Les premières photos de classe sont réalisées au milieu du XIXe siècle, dans les établissements secondaires les plus réputés, qui les exposent. Avec la démocratisation de la technique photographique, dès le dernier quart du XIXe siècle, ces images « souvenirs » sont proposées aux familles. Les sommes récoltées par les coopératives scolaires servent à acheter des fournitures ou participer à des sorties scolaires.
Entre public et privé
Directrice du Musée national de l’éducation (MUNAÉ), Delphine Campagnolle souligne que « c’est un objet très symbolique, à mi-chemin entre l’école et la sphère privée, car ces images sont très souvent conservées, voire transmises au sein d’une famille ». Une démarche nostalgique qui se retrouve sur ces sites où l’on espère retrouver un·e camarade perdu·e de vue à partir de ses photos de classe. C’est le cas de Copains d’avant, qui revendique plus de 15 millions de membres.
À partir de la fin du XIXe siècle des photographes se spécialisent dans les photos de portraits ou d’établissements scolaires comme Pierre Petit (1831-1909). Des sociétés de photographies scolaires se créent comme, à partir de 1867, la société David et Vallois et la maison Tourte et Petitindepuis 1882.
La démocratisation et la multiplication des photos de classe obligent l’institution scolaire à encadrer les modalités de la prise de vue dès 1927. La dernière circulaire française sur la photographie scolaire date de 2003. Elle s’attache à éviter les dérives avec la rédaction d’un « code de bonne conduite » de la pratique de la photo de classe qui respecte les droits de tous les protagonistes de la photo, qu’il s’agisse du photographe, de l’institution scolaire, des enfants mineurs avec la nécessaire autorisation parentale.
Le maître au centre
En 2017, la belle exposition du musée national de l’éducation a bien montré que la photo de classe n’était pas seulement un témoin culturel mais un outil pour la compréhension de l’histoire de l’institution scolaire. Elle permet par exemple de contredire la légende de l’usage de l’uniforme qui n’a jamais existé dans les écoles publiques du XIXe siècle ; il s’agit d’un phénomène spécifique des établissements religieux.

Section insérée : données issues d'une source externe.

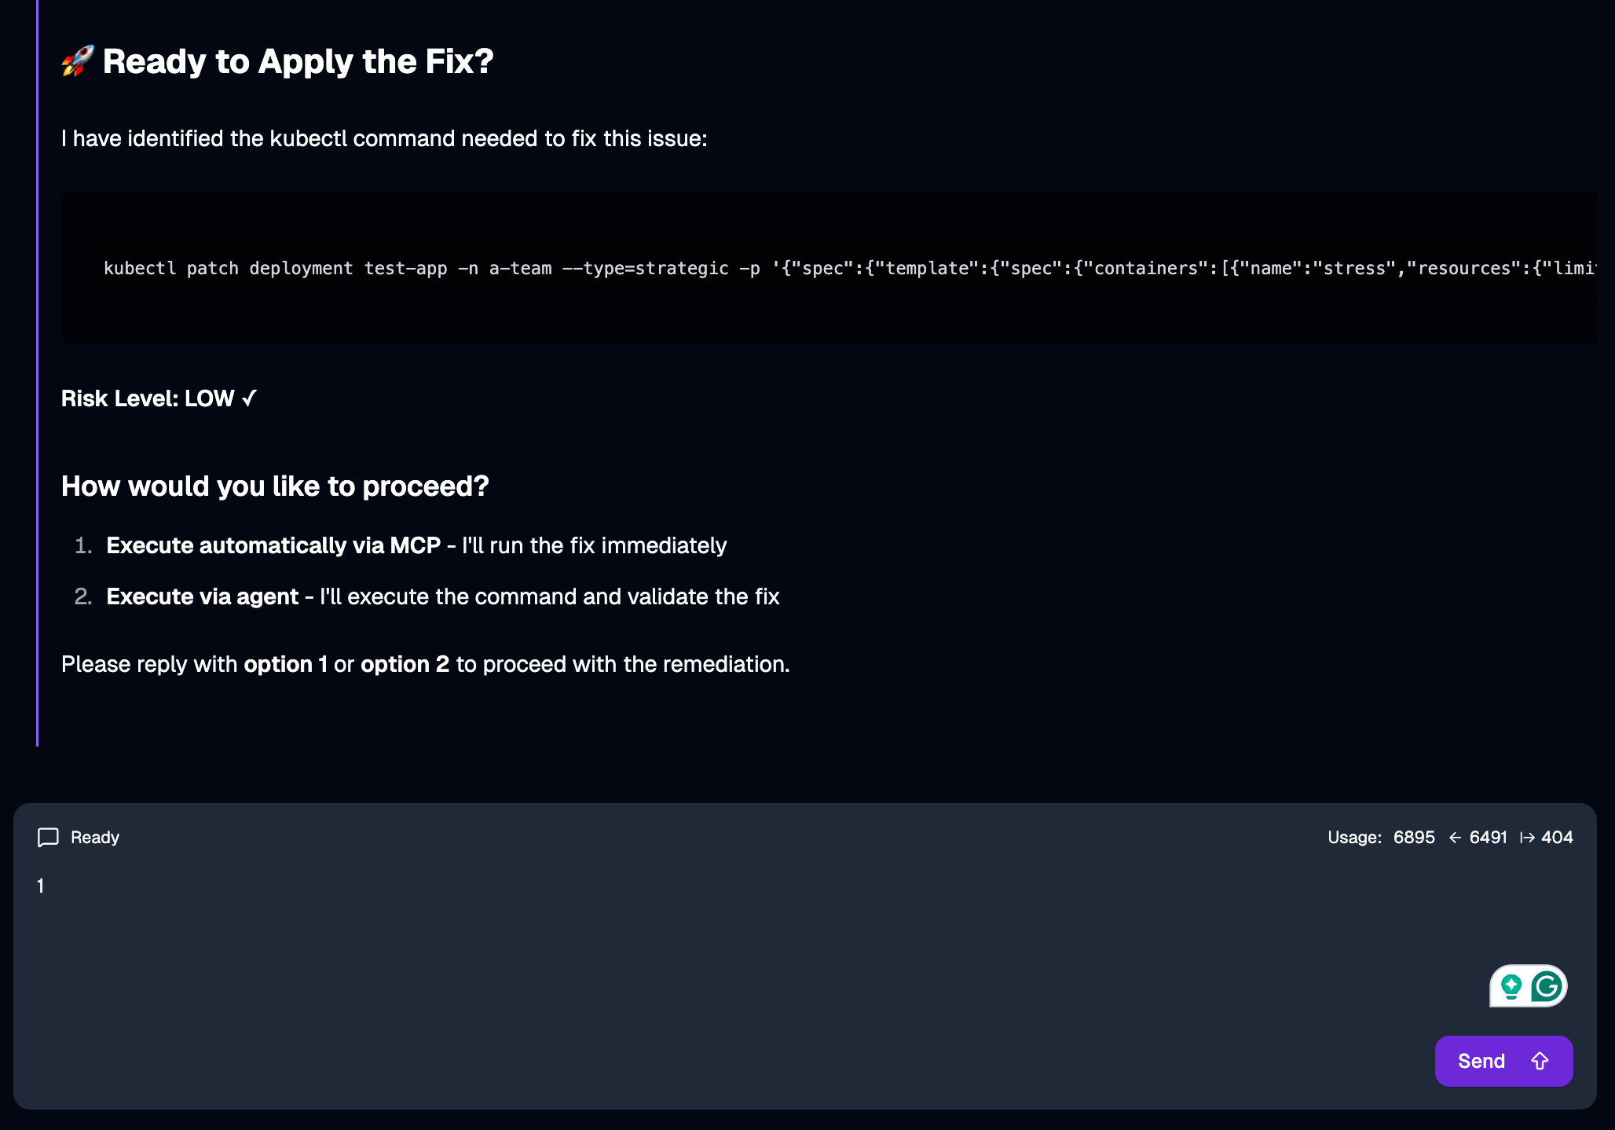Click the left arrow icon before 6491
The height and width of the screenshot is (1130, 1615).
[x=1455, y=838]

Avec l’instauration de l’école gratuite, obligatoire et laïque de Jules Ferry à partir des années 1881-1882, la photo de classe devient le nécessaire reflet d’un « ordre scolaire » et d’une forme scolaire, avec les valeurs de rigueur, de sérieux et d’obéissance des élèves. La photo de la classe de l’école de Buigny les Gamaches en 1906 est éclairante d’une mise en scène voulue par l’institution scolaire.